A BlackBerry, an iPhone, a Droid.
A smoke signal, a carrier pigeon, and a good, old-fashioned land line.
There are times that I would opt for the way things used to be in a nano second. Last week was one of those weeks. We were hit with a major technology disaster and in the words of the owner of our outsourced IT firm, “this is simply the worst hardware failure I have seen in twenty years. This I have never seen. This is like the 100-year flood – the one you don’t really plan for. We plan by having spare firewalls, spare hubs, spare servers, spare hard drives, documentation, MS Support, and backups – but never have I seen catastrophic failure of hard drives like this.”

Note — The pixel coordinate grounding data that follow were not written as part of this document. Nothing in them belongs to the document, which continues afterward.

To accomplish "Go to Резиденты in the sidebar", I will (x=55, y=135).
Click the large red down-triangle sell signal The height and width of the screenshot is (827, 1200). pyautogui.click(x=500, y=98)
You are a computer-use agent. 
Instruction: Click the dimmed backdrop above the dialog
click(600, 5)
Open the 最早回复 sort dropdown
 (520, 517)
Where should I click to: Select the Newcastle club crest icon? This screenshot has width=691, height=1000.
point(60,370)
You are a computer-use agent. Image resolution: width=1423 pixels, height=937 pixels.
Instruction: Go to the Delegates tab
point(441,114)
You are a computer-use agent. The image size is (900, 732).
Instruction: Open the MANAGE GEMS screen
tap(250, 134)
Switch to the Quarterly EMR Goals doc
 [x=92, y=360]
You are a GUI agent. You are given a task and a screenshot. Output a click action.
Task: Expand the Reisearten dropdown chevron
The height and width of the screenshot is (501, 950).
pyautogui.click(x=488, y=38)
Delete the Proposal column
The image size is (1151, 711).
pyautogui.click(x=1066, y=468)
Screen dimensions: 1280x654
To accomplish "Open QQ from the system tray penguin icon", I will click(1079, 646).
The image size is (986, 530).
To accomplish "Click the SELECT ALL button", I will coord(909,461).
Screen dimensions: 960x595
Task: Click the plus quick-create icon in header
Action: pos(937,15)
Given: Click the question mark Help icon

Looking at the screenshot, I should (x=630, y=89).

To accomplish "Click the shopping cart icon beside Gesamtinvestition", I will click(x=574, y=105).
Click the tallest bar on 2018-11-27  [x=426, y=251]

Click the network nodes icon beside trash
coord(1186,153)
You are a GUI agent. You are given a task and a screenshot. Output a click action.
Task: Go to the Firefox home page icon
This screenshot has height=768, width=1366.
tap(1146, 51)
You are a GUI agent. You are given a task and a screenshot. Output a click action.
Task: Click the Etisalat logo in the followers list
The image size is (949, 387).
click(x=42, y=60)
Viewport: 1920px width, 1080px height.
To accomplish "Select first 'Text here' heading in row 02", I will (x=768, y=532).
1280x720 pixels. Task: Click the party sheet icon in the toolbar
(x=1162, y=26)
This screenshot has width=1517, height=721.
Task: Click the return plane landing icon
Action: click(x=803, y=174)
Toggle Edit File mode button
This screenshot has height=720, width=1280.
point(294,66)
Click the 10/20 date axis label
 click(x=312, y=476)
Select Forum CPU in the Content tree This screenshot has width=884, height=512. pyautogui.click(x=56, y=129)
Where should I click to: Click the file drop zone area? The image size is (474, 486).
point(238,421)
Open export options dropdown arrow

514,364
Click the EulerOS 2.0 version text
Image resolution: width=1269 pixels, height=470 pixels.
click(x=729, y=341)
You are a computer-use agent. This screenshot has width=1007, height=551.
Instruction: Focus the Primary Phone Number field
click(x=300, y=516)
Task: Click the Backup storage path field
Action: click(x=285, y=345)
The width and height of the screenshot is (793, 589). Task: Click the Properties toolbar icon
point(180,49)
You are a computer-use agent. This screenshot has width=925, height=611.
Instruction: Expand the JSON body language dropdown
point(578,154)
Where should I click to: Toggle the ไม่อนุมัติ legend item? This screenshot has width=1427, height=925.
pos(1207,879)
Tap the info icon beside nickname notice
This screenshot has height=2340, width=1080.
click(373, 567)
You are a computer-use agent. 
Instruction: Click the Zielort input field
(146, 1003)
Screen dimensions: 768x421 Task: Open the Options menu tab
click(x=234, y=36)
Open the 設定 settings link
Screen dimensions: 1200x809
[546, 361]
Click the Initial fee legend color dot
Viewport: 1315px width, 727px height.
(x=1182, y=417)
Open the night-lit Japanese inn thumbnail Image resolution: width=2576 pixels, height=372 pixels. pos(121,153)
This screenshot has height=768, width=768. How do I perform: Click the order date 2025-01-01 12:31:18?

For a small business, we invest in the tools and technology necessary for our team members to have the ability to work 24x7, should a client need arise. For good or bad, our agency has evolved into a state where we sleep next to our smartphones, Tweet from events, manage a crisis from a soccer field and respond to emails at a rapid pace before leaving the next parking lot. We aren’t unlike many other creative agencies. As a team, we rely heavily on email, cell phones, SharePoint and our disgruntled server, appropriately named “LaMonna”. When it all failed, we quickly remembered that technology is both a blessing and a curse.
While I wouldn’t wish this exercise upon any small business, we did learn a few valuable lessons. When it all goes quiet on the technology front, it's amazing the space it creates for the rest of the world to keep moving.